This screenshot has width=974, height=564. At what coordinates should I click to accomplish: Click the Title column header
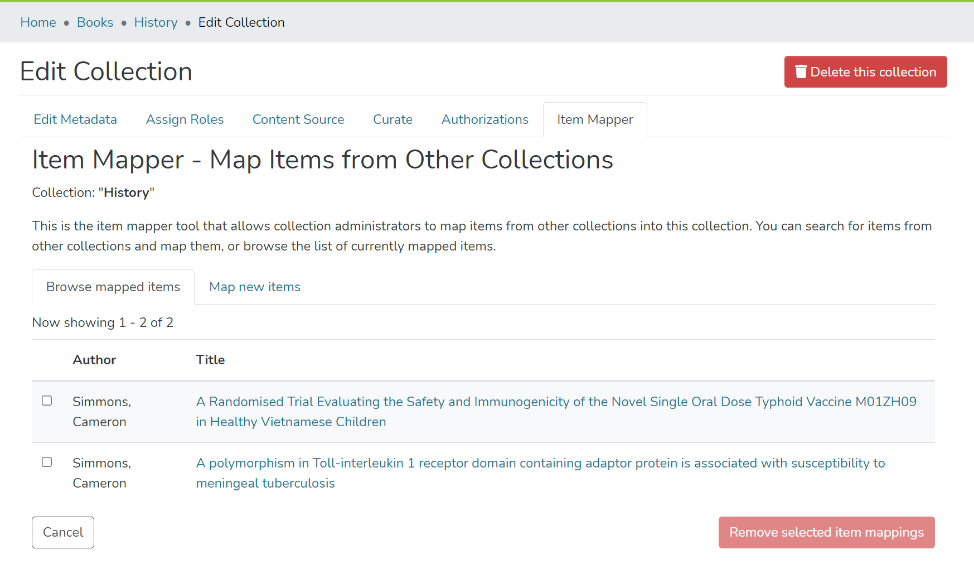coord(210,360)
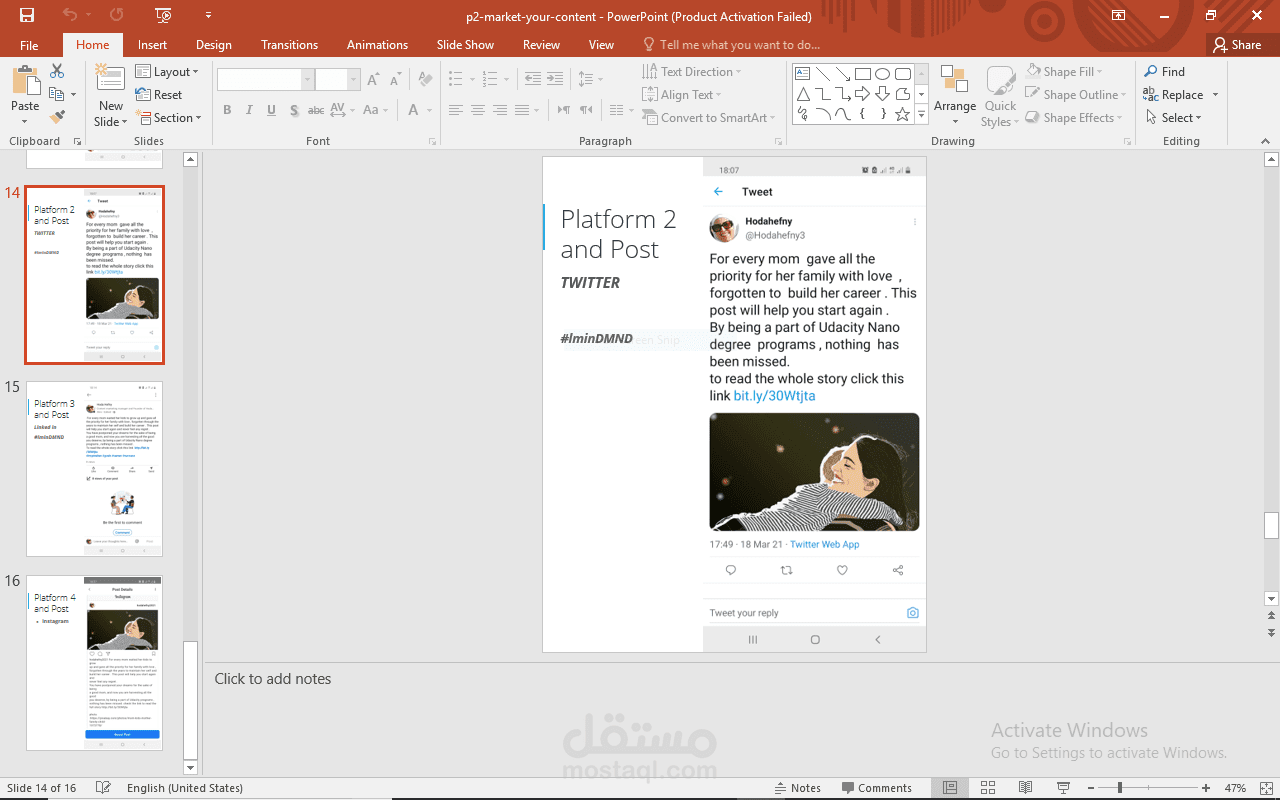Open the Font Size dropdown
Viewport: 1280px width, 800px height.
(352, 78)
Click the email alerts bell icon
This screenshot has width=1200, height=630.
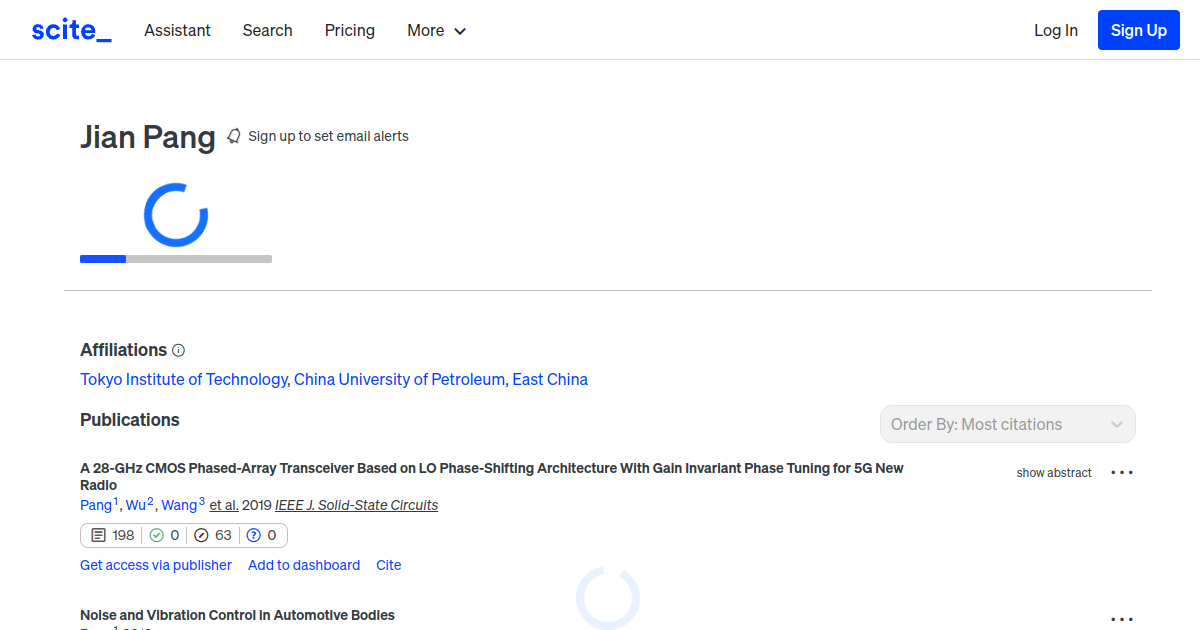[234, 136]
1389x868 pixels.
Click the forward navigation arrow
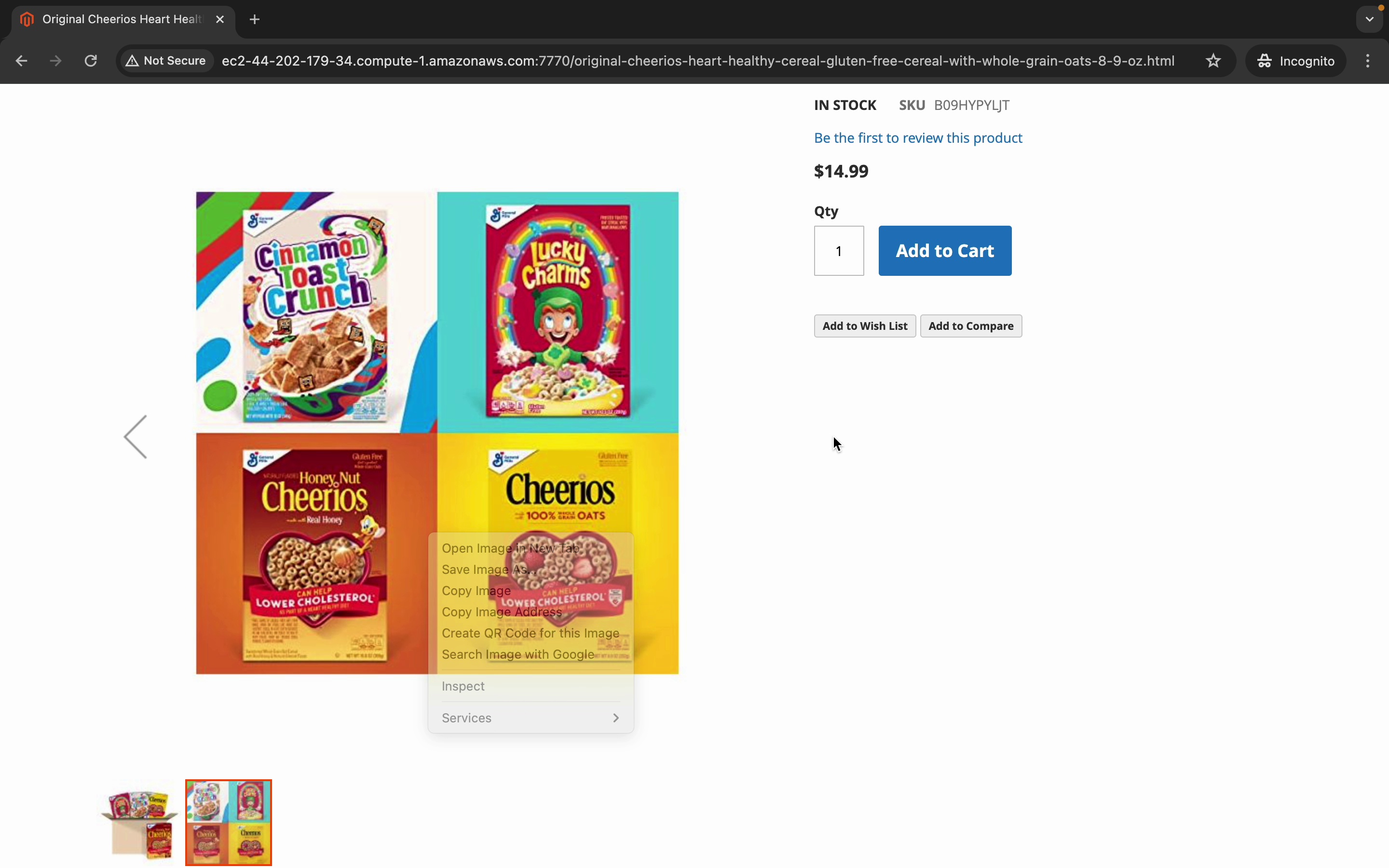55,61
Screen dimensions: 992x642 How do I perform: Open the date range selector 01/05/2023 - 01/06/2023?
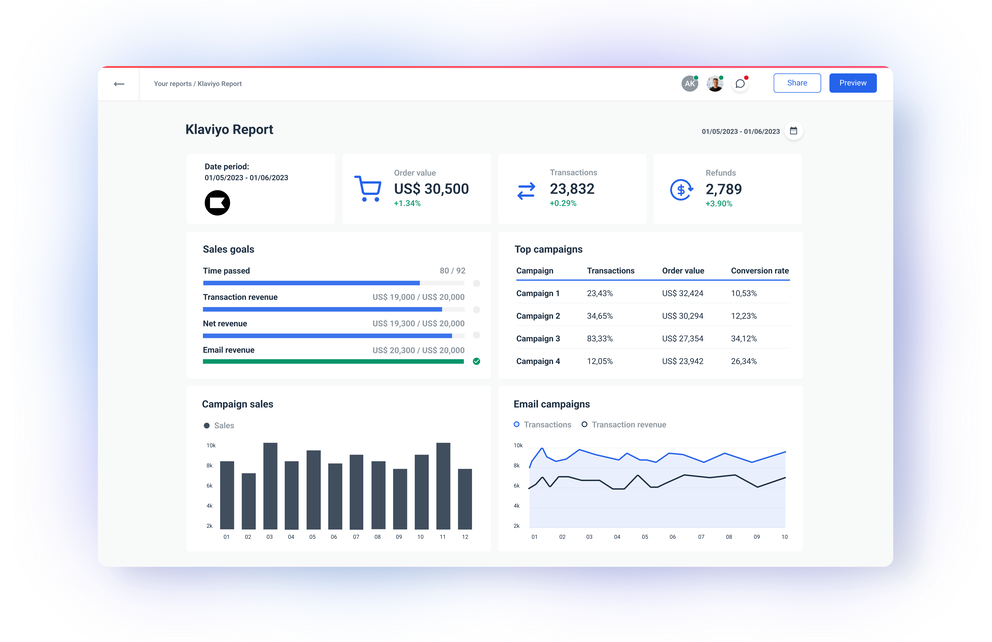click(x=741, y=131)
○ ○ ○ ○ ○
Leaving the pictures aside, transcribe exactly the lines from the one containing "Screen dimensions: 992x642" to the final line of the entries above, both ends included.

Screen dimensions: 992x642 How do I perform: Open the date range selector 01/05/2023 - 01/06/2023?
click(x=741, y=131)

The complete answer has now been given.